It’s Time to Bring Back the House Select Committee on Aging
Some two decades ago, seniors had a Congressional committee dedicated solely to safeguarding their interests. Then the Republicans, led by Speaker Newt Gingrich, took control of the House for the first time in 40 years and shut down the House Select Committee on Aging. Today, there is a movement to revive that committee – and there truly is no moment since the early 90s when it has been so sorely needed.
In a letter to members of Congress, the Legislative Council of Aging Organizations (LCAO), of which we are a member, explained why the time is now to reinstate the House committee:
“The last two years have proven particularly difficult for older adults in our country and globally as the coronavirus had a disparate impact on the lives of older individuals, particularly those residing in assisted living facilities and nursing homes. As Americans are aging, we also face a variety of intergenerational concerns that merit attention, such as growing demands on family caregivers and a burgeoning retirement security crisis.” LCAO letter to members of Congress, 3/4/22
Last August, Rep. David Cicilline (D-RI) introduced a resolution (H. Res. 583) to re-instate the House Select Committee on Aging, which the National Committee to Preserve Social Security and Medicare fully supports. It is more than appropriate that this committee be reinstated, with seniors representing a growing portion of the overall population. By 2030, nearly 75 million people in the U.S. – or 20% of the country – will be age 65 and older.
Several federal programs that seniors rely upon are at an inflection point, increasing the need for a House committee to advocate for older Americans. Social Security’s finances must be shored up so that the trust fund doesn’t become depleted in the 2030’s, while retirees’ benefits need to be boosted to meet 21st century living expenses. The Medicare Part A trust fund faces a shortfall in just a few years. At the same time, benefits covered through Part B should be expanded to include dental, vision, and hearing care, and attempts to privatize the program must be resisted. Medicaid requires additional funding for Home and Community-based Services (HCBS) as a lower-cost and often preferred alternative to nursing homes.
Programs that help seniors under the Older Americans Act (OAA) – including Meals on Wheels grants and home heating assistance – must continue to be adequately funded.
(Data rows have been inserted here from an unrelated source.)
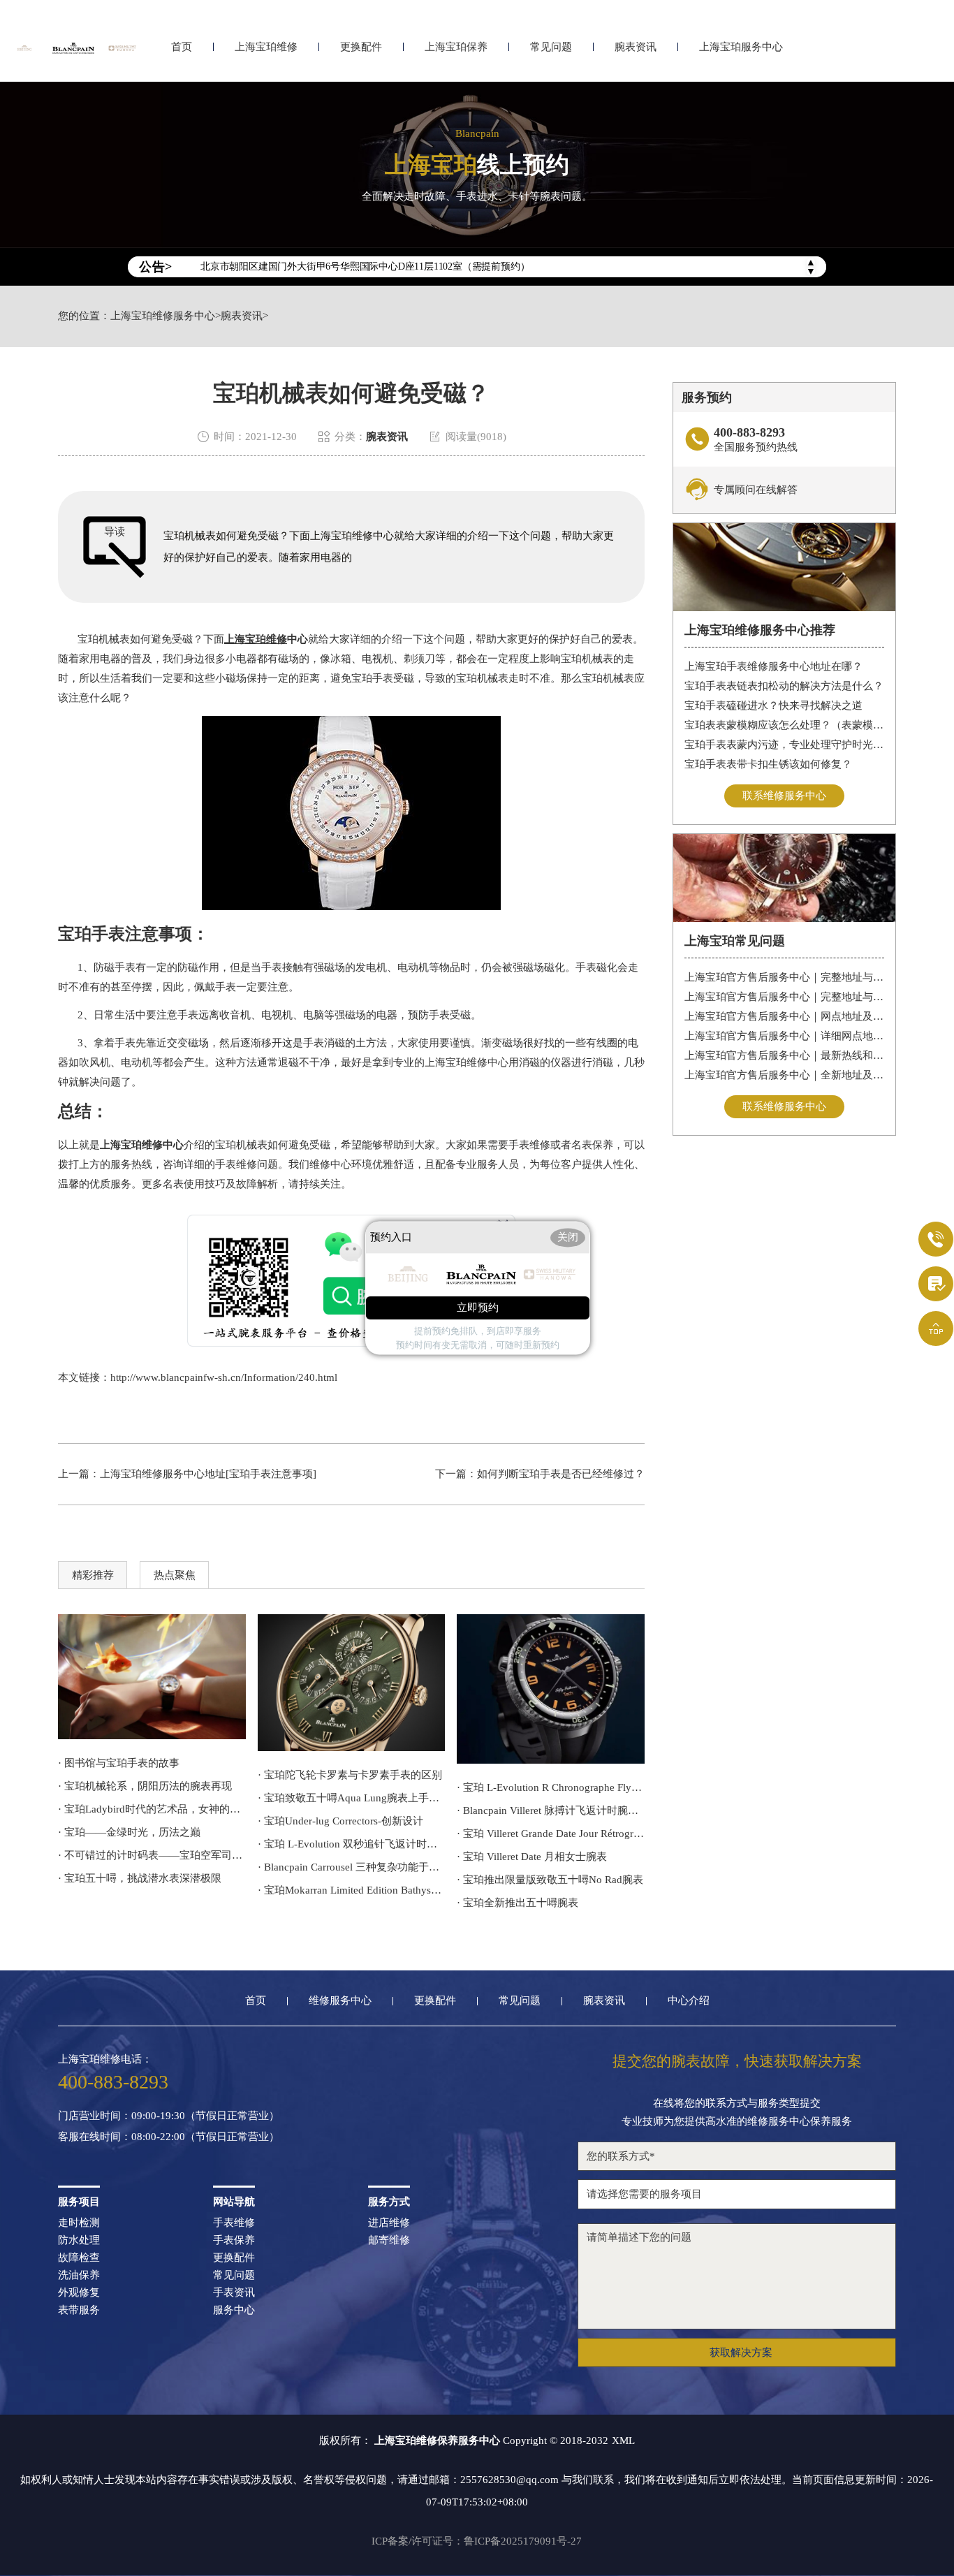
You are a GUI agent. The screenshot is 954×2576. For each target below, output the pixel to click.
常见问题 (551, 47)
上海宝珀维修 (266, 47)
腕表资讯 (635, 47)
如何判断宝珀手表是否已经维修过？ (561, 1473)
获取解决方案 (741, 2352)
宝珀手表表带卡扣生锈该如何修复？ (768, 764)
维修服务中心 (340, 2001)
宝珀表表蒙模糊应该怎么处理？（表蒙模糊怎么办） (784, 725)
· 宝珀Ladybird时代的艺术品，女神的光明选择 (152, 1809)
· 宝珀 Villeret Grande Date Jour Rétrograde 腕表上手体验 (551, 1833)
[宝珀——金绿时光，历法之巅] (352, 1682)
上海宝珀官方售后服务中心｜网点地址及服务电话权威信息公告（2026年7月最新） (784, 1016)
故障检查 (79, 2258)
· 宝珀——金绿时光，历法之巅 (129, 1832)
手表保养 (234, 2240)
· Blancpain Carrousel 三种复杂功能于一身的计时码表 (352, 1867)
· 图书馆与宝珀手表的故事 (118, 1763)
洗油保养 (79, 2275)
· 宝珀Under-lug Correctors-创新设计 (340, 1821)
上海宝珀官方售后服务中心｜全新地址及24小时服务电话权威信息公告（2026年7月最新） (784, 1075)
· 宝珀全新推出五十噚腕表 (517, 1902)
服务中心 (234, 2310)
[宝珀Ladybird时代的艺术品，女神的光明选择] (152, 1676)
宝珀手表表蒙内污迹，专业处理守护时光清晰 (784, 744)
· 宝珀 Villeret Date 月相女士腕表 (532, 1856)
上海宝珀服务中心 (741, 47)
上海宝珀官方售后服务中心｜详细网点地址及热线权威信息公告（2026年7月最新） (784, 1035)
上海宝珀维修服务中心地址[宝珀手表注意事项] (208, 1473)
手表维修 (234, 2223)
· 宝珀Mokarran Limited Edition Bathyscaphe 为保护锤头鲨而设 (352, 1890)
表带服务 (79, 2310)
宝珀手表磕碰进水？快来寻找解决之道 (773, 705)
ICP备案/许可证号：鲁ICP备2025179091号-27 (477, 2541)
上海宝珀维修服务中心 (162, 316)
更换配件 (361, 47)
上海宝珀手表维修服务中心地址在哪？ (773, 666)
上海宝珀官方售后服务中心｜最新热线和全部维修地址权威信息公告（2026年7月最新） (784, 1055)
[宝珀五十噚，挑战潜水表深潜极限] (551, 1689)
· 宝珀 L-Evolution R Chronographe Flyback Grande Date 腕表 (551, 1787)
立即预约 (478, 1308)
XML (623, 2440)
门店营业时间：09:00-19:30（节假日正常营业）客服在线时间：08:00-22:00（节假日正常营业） (168, 2126)
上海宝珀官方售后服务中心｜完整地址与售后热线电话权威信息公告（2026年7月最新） (784, 977)
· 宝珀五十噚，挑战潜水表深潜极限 (139, 1878)
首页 (181, 47)
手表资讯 (234, 2293)
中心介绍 (689, 2001)
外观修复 (79, 2293)
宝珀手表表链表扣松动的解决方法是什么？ (783, 685)
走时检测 (79, 2223)
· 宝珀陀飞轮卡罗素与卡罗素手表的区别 (350, 1774)
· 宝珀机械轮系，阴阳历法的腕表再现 (145, 1786)
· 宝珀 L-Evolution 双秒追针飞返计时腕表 (352, 1844)
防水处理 (79, 2240)
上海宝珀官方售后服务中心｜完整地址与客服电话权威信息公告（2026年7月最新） (784, 996)
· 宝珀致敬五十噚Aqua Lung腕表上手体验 (352, 1797)
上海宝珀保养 (456, 47)
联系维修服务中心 (784, 795)
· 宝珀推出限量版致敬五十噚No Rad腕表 (550, 1879)
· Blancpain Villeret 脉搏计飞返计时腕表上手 (551, 1810)
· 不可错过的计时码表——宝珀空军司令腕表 (152, 1855)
When Donald Trump was President, his proposed budgets zeroed-out these programs so crucial to lower-income seniors. A House Committee on Aging would provide greater protection for – and promotion of – seniors’ ongoing needs.
The most prominent chairman of the House Aging Committee was the legendary Rep. Claude Pepper (D-FL) – a true champion for seniors. Under Congressman Pepper’s leadership, the committee was able to affect genuine change for the better.
“Pepper pushed the ban on mandatory retirement… protected nursing homes, expanded home healthcare and bolstered Social Security, with solvency through 2034. That put him on the cover of Time Magazine… as America’s ‘Spokesman For the Elderly.’” – Miami Herald, 3/21/22
In an op-ed in the Miami Herald, former House Aging Committee Chief of Staff Robert Weiner and Ben Lasky, senior policy analyst at Weiner Associates, argue that a re-instated committee could play a significant role in the well-being of today’s seniors. “With Pepper’s legacy as the guide, pandemic deaths, nursing homes, home care, Social Security, and Medicare would be improved by the sunlight of oversight.”
Rep. Claude Pepper (D-FL) was a seniors’ champion and longtime chair of the House Select Committee on Aging
In order for the House Aging Committee to be re-instated, the full House would have to vote on Rep. Cicilline’s resolution. It could pass by a simple majority and the committee would be revived. But House Speaker Nancy Pelosi has not yet committed to bringing Cicilline’s resolution to the floor. To increase the chances that it comes up for a vote, we urge voters to contact their representatives and tell them to cosponsor/support H. Res. 583.
Without a House Select Committee on Aging, there is no body on the House side to focus holistically on older Americans’ priorities. True, there are other committees with jurisdiction over seniors’ programs – but no single committee dedicated to keeping an eye on the big picture for seniors. Fortunately, the Senate Special Committee on Aging has continued to operate in the absence of a House counterpart. Today, the Senate committee is working on everything from scams against seniors to increasing HCBS services, to calling out questionable billing practices by Medicare Advantage insurers. Seniors have been better off these past decades with a Senate Aging Committee at work – and would greatly benefit from a reinstated and robust House Aging Committee, whose sole mission would be to look out for older Americans’ needs.